Le istituzioni italiane ed europee, però, sembrano sorde a questi argomenti e continuano ad additare come minaccia intollerabile per il cittadino europeo i cosiddetti migranti economici – quelli, cioè, destinati a veder rigettata la richiesta d’asilo. L’unica via per la riduzione dei costi resta allora la riduzione del flusso di profughi. Per non porsi esplicitamente in contrasto con gli appelli di Papa Francesco, la strategia viene presentata come se avesse un solo obiettivo: contrastare i trafficanti. Si glissa sul fatto che i trafficanti operano solo perché gli Stati membri Ue non hanno offerto ai profughi alcun corridoio umanitario alternativo.
Nelle ultime settimane, il governo italiano, col plauso della Ue, ha sostanzialmente vietato alle Ong che cooperavano al salvataggio in mare dei profughi di spingersi troppo a ridosso delle coste libiche e ha rafforzato gli strumenti in mano all’autorità di Tripoli per controllare partenze dalla costa libica e soccorsi in mare nelle proprie acque territoriali (e non solo). Il risultato esalta i nostri governanti: a fronte di un aumento di quasi il 20 per cento degli sbarchi nei primi sei mesi del 2017 rispetto allo stesso periodo del 2016, il flusso si è praticamente arrestato nell’ultimo mese: dai 21 mila arrivi dell’agosto 2016 si è scesi ai 3 mila circa dell’agosto 2017. La guardia costiera dell’autorità di Tripoli, sostenuta tecnicamente dall’Italia, ha riportato in Libia la maggior parte di quelli che erano comunque riusciti a imbarcarsi, non esitando a minacciare con le armi le navi delle Ong che risultassero di intralcio.
Molto meno esaltante è però il quadro dal punto di vista del diritto. La diminuzione del flusso non è infatti selettiva: colpisce nello stesso modo i titolari del diritto d’asilo e i migranti economici. Gloriarsene equivale a riconoscere che al diritto d’asilo l’Italia e la Ue non sono minimamente interessate. Affermare poi che in questo modo si riducono drasticamente anche i naufragi non tiene conto dei rischi per la vita a cui gli stranieri respinti – quanto meno quelli che avrebbero visto riconosciuto il diritto alla protezione – saranno restituiti.

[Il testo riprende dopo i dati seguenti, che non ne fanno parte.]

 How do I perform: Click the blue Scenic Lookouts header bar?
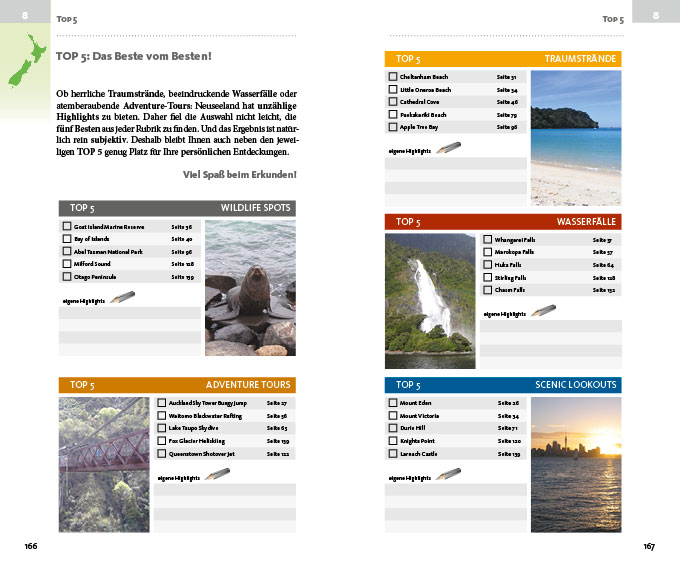(x=503, y=385)
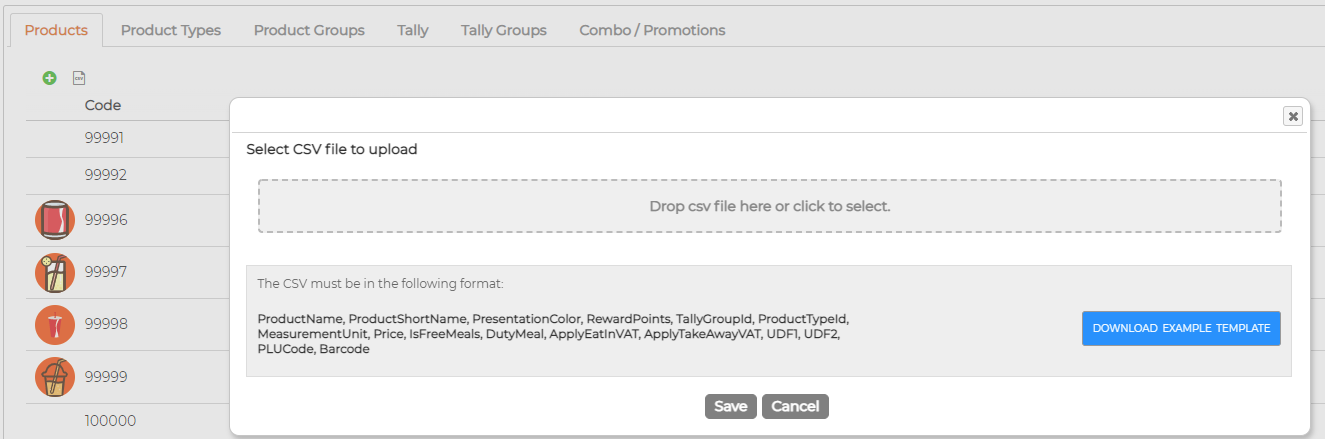
Task: Go to Tally Groups tab
Action: [x=504, y=30]
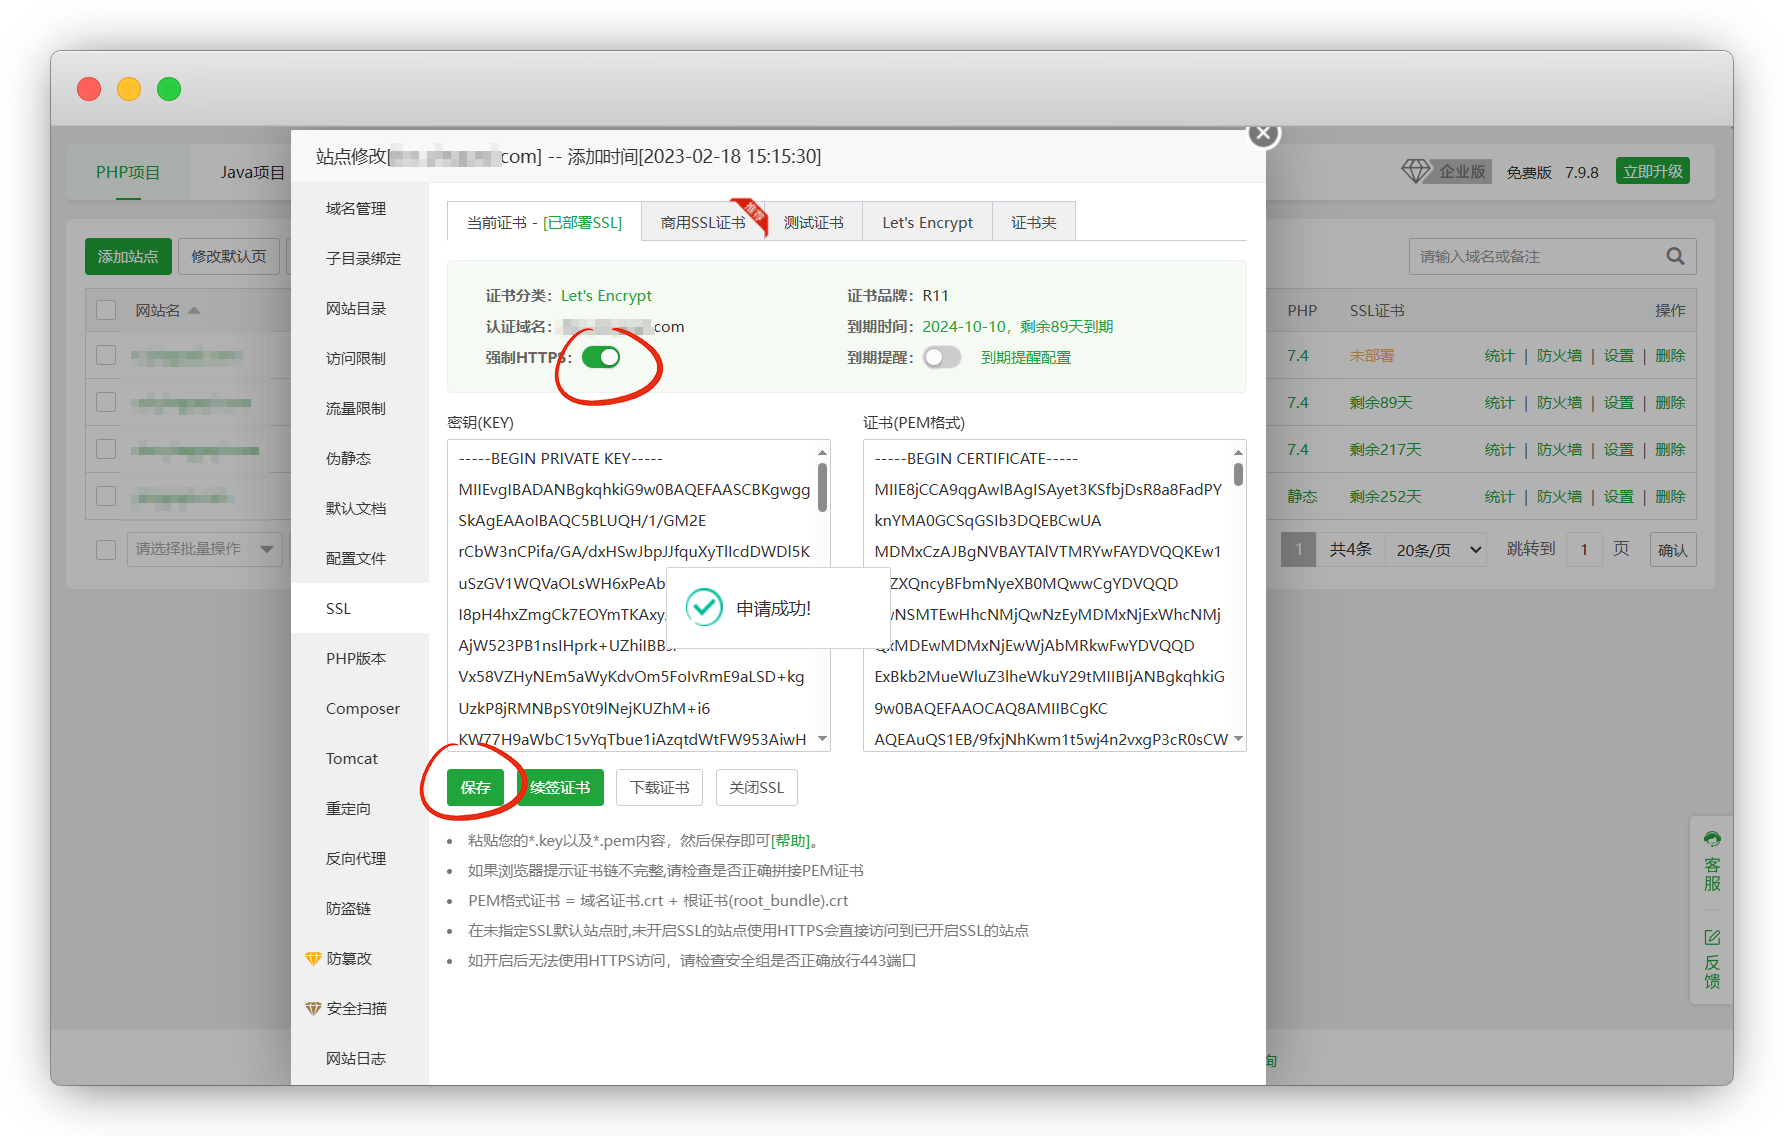Image resolution: width=1784 pixels, height=1136 pixels.
Task: Open the batch operation dropdown
Action: (204, 549)
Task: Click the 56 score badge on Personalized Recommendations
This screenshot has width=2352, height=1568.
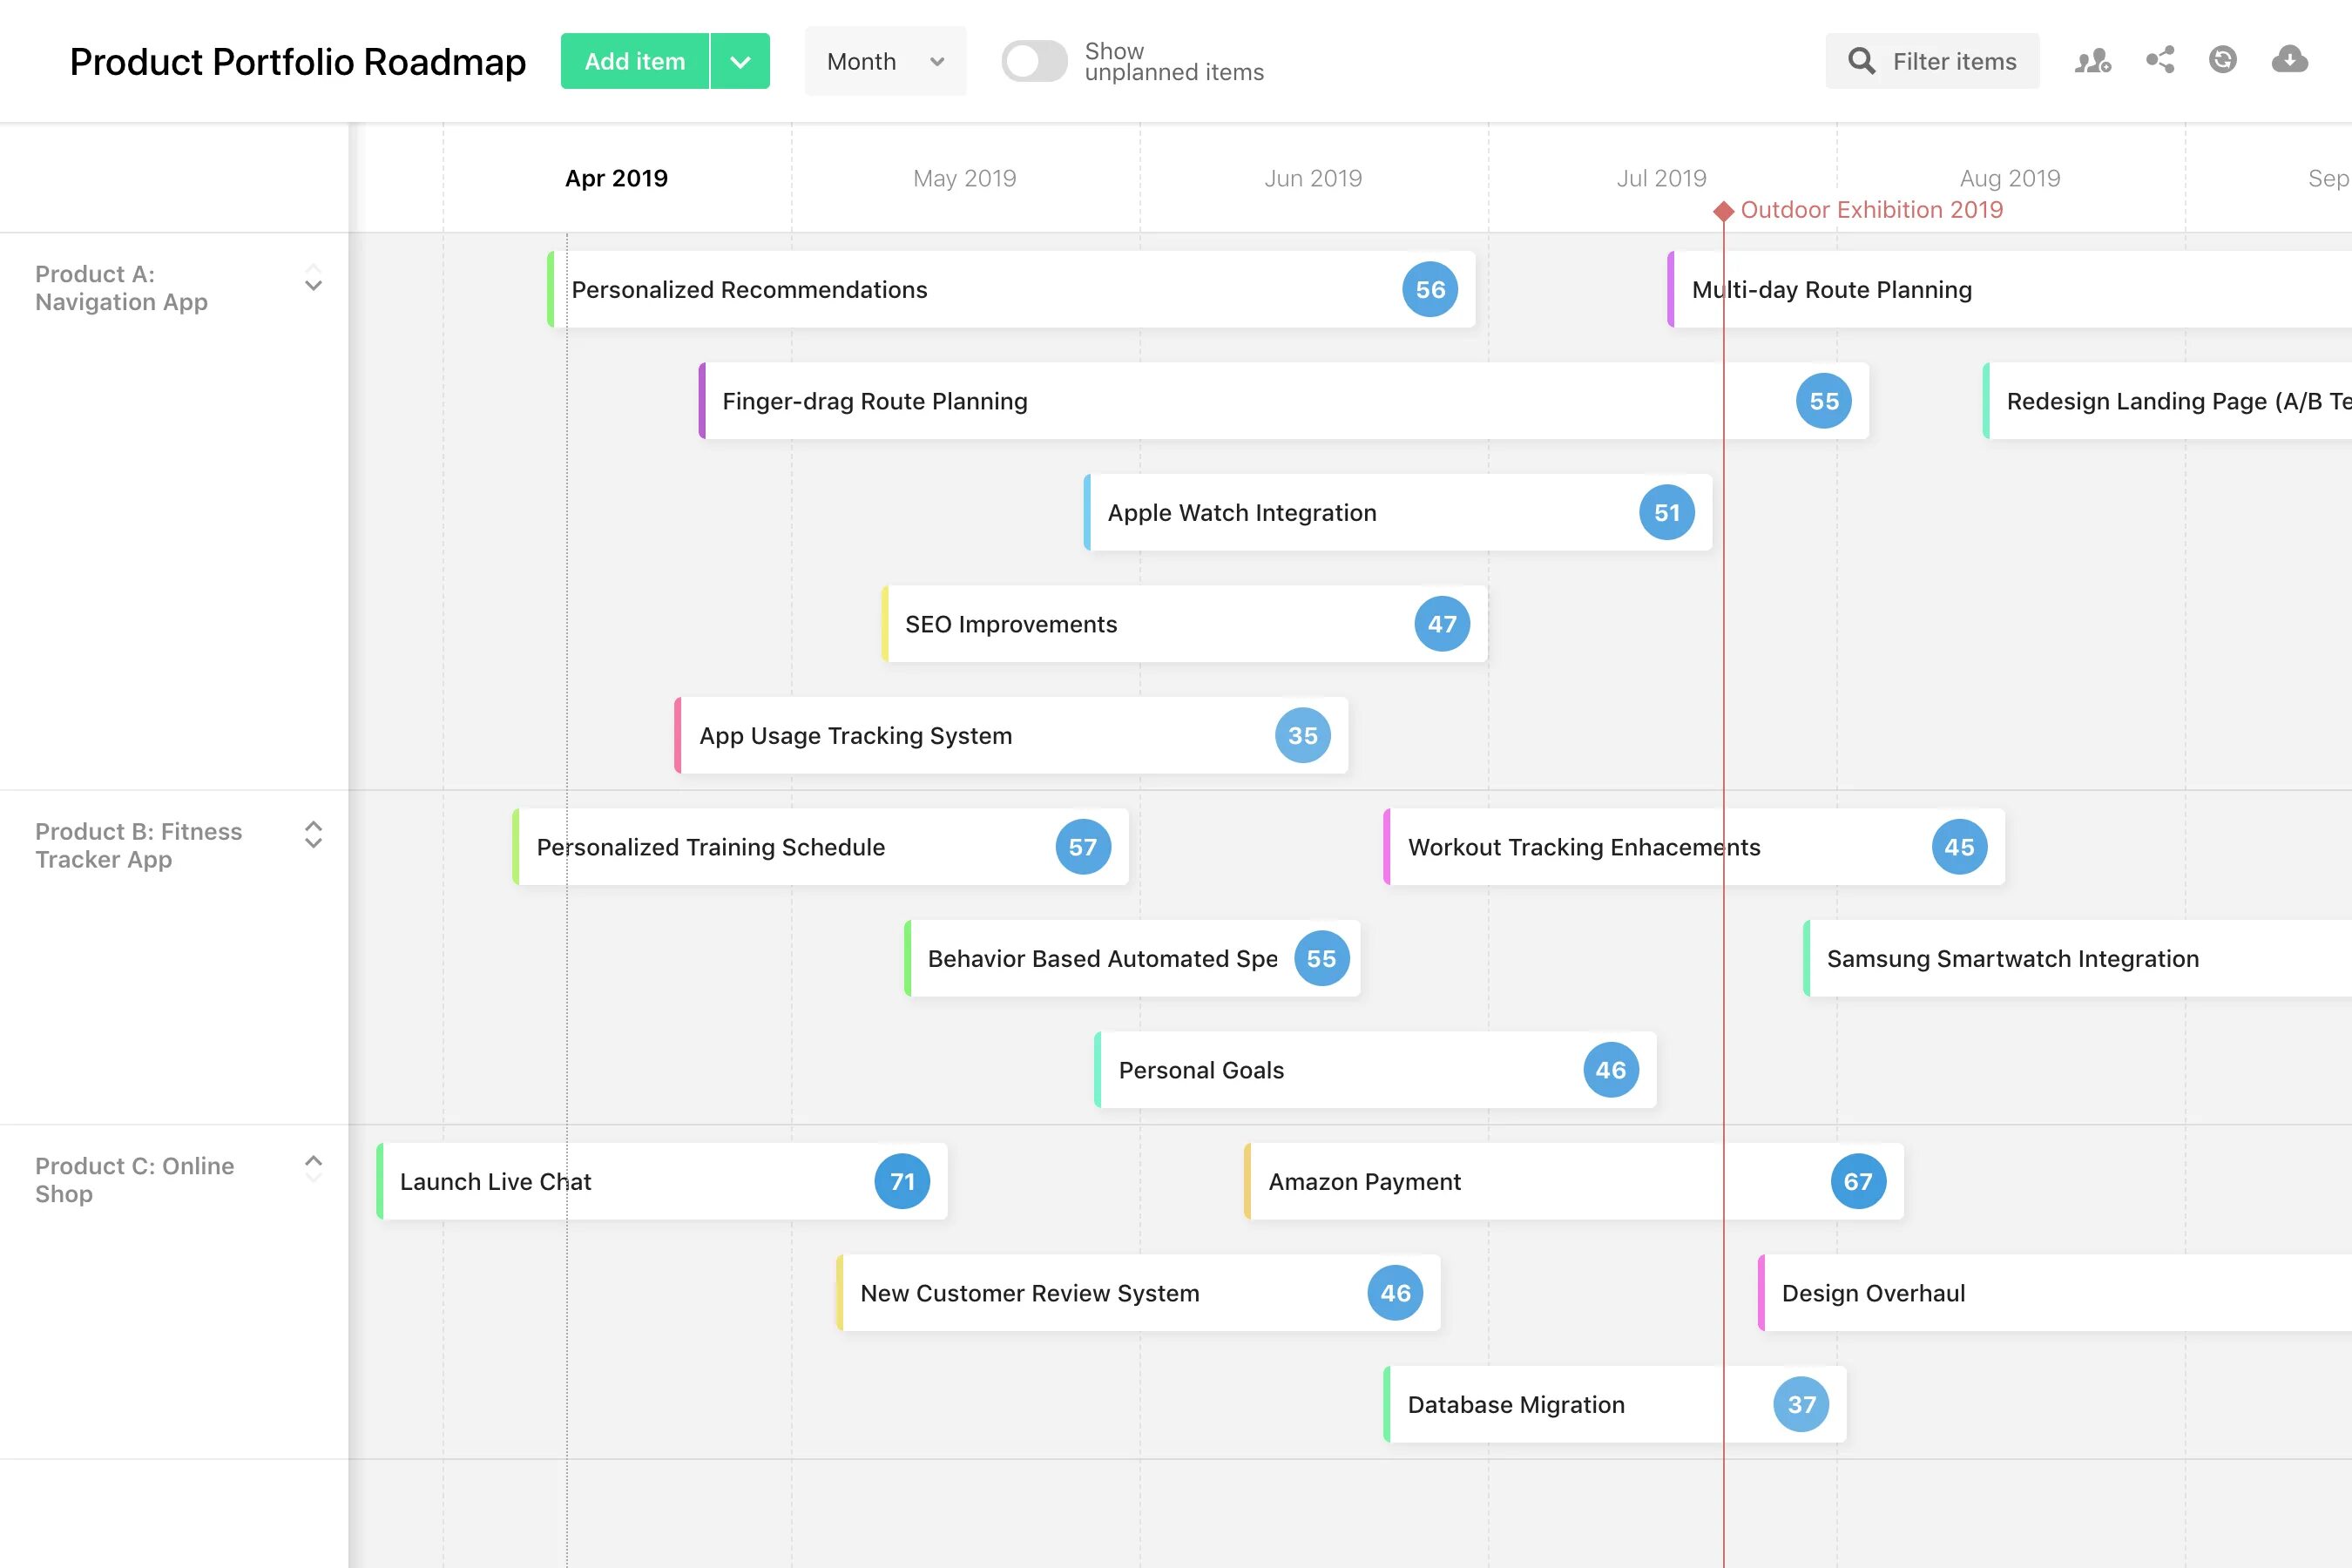Action: tap(1429, 290)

Si ovvierà a questo spostando in Africa l’esame delle domande di asilo e lasciando che i soli titolari del diritto alla protezione raggiungano l’Europa? Teoricamente, è possibile. Ma è assai improbabile che la Ue possa garantire allo stesso tempo procedure di riconoscimento rapide ed eque in Africa se non riesce a farlo sul proprio territorio.